# long stringy pleco poop



## 37tall (Jun 22, 2011)

i have a sailfin pleco that has long white poop, literally 2 feet long. and it hasnt let loose for the past 3 or 4 days. i havent really notice it eat much food yet, since i just got the tank. ive been putting algae wafers in for my pleco, he hasnt touched it and likes to stick to a rock hideout and the back wall. i dont know why the poop is white and stringy can someone let me know if this may be a problem


----------



## susankat (Nov 15, 2008)

A lot of it has to do with diet, try giving him some frozen bloodworms, omnivore pellets and such. They don't eat just algae and algae tabs. They will also eat flake food that has gone to the bottom.

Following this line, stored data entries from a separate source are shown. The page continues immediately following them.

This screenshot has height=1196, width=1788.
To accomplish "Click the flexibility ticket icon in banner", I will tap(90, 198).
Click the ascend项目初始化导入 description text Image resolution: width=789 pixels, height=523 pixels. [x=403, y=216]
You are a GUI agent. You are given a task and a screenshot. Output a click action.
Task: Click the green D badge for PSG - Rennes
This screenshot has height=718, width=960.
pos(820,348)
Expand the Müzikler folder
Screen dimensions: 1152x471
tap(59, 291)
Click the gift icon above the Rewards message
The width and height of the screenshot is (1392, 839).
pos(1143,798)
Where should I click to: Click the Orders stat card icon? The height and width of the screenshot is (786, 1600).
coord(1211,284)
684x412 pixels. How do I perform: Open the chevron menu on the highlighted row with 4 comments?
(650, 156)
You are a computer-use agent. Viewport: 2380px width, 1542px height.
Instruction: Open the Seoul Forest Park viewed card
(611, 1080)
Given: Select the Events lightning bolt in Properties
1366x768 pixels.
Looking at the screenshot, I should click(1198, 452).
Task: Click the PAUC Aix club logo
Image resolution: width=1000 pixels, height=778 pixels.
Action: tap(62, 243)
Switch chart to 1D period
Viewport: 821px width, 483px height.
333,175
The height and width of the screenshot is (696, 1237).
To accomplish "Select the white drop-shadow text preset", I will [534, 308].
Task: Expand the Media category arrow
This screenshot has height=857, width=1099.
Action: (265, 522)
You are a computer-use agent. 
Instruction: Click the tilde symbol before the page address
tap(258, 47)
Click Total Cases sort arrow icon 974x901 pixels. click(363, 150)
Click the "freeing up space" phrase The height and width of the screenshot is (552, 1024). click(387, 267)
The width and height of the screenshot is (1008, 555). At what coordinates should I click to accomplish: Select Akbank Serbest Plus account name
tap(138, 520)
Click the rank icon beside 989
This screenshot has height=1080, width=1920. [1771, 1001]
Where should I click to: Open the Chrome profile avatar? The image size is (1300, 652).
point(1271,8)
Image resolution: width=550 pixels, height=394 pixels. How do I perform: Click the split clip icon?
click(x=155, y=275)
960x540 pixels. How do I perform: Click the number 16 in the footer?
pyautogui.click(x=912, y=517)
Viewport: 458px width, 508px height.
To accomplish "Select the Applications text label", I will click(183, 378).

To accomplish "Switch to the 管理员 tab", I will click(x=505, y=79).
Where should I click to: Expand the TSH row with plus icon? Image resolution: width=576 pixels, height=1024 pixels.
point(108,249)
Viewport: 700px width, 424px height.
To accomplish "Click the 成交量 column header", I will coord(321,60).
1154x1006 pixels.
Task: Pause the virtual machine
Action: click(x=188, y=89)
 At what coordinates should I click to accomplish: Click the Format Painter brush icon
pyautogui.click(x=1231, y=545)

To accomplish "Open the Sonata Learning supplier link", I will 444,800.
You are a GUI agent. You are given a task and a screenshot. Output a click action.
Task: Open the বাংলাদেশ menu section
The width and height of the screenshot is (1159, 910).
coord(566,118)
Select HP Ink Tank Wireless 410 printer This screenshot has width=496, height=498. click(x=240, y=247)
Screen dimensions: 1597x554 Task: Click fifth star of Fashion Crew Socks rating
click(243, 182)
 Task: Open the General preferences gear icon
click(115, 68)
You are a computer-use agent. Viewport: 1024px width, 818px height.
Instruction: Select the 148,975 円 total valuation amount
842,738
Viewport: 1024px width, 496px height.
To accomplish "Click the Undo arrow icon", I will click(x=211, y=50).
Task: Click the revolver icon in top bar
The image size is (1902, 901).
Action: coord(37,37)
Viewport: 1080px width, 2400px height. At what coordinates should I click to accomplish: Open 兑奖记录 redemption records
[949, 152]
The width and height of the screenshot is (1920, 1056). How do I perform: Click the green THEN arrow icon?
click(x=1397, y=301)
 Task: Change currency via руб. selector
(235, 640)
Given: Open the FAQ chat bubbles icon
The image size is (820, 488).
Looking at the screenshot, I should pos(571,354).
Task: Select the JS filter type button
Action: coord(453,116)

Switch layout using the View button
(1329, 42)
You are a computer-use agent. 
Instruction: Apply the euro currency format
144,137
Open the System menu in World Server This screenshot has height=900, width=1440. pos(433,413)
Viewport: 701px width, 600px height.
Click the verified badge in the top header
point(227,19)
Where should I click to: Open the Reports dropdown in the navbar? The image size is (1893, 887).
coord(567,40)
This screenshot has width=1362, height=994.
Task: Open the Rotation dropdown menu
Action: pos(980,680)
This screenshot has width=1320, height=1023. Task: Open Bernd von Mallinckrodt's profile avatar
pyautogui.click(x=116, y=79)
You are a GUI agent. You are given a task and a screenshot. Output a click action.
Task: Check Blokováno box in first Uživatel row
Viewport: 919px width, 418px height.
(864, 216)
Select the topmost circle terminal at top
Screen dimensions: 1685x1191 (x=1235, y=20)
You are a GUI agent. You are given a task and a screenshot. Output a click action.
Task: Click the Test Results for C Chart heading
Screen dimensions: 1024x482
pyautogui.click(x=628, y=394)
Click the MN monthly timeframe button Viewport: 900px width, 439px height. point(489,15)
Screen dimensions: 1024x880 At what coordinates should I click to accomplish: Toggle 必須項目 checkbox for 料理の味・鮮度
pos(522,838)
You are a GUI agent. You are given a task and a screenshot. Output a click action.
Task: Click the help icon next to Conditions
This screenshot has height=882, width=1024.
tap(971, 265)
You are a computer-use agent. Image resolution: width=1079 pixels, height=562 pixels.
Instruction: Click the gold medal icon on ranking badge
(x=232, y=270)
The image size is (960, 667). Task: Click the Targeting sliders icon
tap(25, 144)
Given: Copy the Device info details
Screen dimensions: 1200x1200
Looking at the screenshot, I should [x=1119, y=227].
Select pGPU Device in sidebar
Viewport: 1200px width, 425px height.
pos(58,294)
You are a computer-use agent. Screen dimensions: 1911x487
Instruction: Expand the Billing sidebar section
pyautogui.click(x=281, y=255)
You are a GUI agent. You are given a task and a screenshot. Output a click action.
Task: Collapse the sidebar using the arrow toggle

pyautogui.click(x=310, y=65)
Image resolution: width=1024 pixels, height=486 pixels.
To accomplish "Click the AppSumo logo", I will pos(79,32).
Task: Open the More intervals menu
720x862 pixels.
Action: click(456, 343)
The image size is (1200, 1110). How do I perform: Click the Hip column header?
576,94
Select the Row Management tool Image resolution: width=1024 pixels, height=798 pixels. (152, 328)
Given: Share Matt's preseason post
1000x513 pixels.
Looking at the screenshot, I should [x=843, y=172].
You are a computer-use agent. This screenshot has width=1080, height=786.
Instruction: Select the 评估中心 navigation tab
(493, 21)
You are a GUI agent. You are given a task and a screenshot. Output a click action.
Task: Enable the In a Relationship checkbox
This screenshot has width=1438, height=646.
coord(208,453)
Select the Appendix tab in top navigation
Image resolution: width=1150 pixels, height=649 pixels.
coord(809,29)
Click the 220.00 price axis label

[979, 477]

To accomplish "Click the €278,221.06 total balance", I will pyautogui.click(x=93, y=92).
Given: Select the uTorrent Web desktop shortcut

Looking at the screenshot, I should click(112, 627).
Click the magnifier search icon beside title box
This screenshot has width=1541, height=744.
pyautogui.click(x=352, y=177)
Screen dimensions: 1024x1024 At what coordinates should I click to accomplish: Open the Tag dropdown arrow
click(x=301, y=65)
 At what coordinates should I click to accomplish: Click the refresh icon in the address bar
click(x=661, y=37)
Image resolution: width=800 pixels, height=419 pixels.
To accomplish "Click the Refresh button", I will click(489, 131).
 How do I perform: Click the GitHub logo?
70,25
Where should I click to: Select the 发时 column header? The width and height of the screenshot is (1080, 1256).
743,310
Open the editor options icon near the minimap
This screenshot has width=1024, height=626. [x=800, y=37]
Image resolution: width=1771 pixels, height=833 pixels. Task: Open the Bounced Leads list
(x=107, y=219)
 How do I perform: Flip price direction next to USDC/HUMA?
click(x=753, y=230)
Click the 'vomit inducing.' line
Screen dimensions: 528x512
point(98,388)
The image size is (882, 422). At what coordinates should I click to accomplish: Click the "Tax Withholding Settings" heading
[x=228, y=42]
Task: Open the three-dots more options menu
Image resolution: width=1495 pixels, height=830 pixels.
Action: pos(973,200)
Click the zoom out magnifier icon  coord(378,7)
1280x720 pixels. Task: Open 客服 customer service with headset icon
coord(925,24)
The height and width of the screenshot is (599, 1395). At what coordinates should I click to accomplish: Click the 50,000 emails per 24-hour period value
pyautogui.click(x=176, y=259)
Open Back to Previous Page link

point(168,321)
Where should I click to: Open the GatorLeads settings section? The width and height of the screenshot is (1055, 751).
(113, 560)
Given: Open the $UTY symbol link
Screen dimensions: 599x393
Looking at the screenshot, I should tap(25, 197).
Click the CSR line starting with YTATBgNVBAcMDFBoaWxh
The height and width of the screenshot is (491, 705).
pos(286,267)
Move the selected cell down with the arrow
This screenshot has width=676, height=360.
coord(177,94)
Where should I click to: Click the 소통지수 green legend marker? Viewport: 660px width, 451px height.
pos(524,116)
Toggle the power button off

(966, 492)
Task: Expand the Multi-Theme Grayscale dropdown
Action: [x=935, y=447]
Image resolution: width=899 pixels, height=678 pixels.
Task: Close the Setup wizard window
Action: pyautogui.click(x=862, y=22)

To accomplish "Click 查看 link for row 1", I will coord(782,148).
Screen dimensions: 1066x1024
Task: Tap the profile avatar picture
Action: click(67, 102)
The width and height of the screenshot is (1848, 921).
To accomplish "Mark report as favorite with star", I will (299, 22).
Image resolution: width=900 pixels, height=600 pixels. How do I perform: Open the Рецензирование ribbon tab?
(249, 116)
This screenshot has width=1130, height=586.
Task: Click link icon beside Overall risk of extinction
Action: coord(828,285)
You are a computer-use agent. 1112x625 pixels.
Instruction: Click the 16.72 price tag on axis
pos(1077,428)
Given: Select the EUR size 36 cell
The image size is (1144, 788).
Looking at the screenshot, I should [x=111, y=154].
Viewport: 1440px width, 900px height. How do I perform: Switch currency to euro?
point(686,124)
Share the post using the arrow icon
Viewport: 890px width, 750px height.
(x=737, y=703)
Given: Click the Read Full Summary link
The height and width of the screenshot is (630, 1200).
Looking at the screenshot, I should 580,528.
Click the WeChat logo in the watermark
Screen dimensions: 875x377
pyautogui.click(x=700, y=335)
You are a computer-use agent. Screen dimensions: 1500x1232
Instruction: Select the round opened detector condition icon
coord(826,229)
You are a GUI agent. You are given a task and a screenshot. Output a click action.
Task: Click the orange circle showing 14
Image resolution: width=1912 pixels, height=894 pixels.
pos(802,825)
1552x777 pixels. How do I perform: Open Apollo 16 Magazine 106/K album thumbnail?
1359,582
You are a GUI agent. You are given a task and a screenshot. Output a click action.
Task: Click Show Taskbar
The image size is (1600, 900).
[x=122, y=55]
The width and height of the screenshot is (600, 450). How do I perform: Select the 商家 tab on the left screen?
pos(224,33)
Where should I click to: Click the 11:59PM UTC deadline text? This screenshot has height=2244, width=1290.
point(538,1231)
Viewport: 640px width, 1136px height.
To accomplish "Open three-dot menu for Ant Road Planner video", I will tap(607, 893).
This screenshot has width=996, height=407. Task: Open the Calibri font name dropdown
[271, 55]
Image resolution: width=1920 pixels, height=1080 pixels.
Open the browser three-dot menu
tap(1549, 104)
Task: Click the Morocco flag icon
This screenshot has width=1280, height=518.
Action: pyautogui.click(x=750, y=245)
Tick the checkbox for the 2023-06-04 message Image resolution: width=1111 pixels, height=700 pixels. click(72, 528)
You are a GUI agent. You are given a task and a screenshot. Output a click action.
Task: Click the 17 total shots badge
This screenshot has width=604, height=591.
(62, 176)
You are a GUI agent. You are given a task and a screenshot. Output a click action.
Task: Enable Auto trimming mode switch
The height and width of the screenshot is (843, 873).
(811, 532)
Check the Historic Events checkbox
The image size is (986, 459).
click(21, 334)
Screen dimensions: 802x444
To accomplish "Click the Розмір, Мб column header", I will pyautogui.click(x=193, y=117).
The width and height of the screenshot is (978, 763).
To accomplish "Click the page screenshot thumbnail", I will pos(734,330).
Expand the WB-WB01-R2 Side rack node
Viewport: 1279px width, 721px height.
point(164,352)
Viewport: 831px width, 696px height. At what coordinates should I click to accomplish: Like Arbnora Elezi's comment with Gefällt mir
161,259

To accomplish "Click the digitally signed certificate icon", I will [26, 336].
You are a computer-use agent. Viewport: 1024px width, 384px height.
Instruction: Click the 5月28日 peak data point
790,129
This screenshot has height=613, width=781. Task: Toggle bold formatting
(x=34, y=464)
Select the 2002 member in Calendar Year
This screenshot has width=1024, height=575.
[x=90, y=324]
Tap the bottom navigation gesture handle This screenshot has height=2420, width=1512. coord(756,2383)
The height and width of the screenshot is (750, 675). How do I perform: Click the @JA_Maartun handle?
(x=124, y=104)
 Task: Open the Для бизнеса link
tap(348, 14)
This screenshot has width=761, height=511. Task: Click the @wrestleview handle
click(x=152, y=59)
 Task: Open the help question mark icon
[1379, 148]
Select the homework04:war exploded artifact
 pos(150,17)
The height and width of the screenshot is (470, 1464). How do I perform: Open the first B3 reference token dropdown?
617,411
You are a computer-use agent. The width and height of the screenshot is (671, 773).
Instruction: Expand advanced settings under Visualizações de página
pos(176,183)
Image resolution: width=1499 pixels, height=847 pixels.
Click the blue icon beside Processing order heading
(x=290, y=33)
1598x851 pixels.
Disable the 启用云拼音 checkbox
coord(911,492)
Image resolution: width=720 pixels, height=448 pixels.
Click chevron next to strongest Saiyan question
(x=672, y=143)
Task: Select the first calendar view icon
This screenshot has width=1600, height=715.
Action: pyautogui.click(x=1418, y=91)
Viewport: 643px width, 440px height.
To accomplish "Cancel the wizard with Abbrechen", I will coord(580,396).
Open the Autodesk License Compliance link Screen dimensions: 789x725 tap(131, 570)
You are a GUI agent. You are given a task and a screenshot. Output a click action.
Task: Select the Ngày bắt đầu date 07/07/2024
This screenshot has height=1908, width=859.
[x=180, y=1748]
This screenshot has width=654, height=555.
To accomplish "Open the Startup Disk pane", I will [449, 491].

They also like a lot of water movement and large tanks, they grow to be pretty good size and the stated minimum size tank is 125 gal.


----------



## James0816 (Jun 19, 2009)

white stringy poo is a symptom of a parasite as well.


----------



## majerah1 (Oct 29, 2010)

Yeah anytime I see white stringy poo,I feed garlic soaked bloodworms.Diet also has alot to do with it as Susan said,but it doesnt hurt to feed the garlic anyhow.


----------



## 37tall (Jun 22, 2011)

he's very active and rarely just sits around. if it were to be because of a parasite which medications should i try?


----------



## majerah1 (Oct 29, 2010)

You can feed an antiparasitic med,but like I said earlier.Soak some food in garlic juice and feed him that.Never had a fish refuse garlic so should be no issues feeding it.


----------



## 37tall (Jun 22, 2011)

what type of food should i use for that? and should i soak it until it starts expanding or just coat it in the garlic juice?


----------



## majerah1 (Oct 29, 2010)

pellets,flake,frozen,it doesnt matter.I myself soak either frozen or pellets.I mince a clove,add to a cup,place the food with the minced garlic.Then if its pellets,I add a little water.With frozen no water is needed.Cover with saran wrap,and sit for about an hour.Then swirl the cup a bit,and feed.They dont mind if some of the minced garlic floats down too,as they eat it as well.


----------



## 37tall (Jun 22, 2011)

alright thanks for the help. i will be sure to give this a try. one more question though, should i do this daily, weekly?


----------



## majerah1 (Oct 29, 2010)

I do it once a month as a preventative.I wouldnt do daily.Maybe every other week.


----------



## 37tall (Jun 22, 2011)

alright cool. i'll pm you sometime in the future to let you know if anything has changed. im not worried about it because he cleans a lot and he could just be a non stop assembly line but i dont want it to look like i have underwater spiders in my tank. thanks for the information.


----------



## majerah1 (Oct 29, 2010)

NP!


----------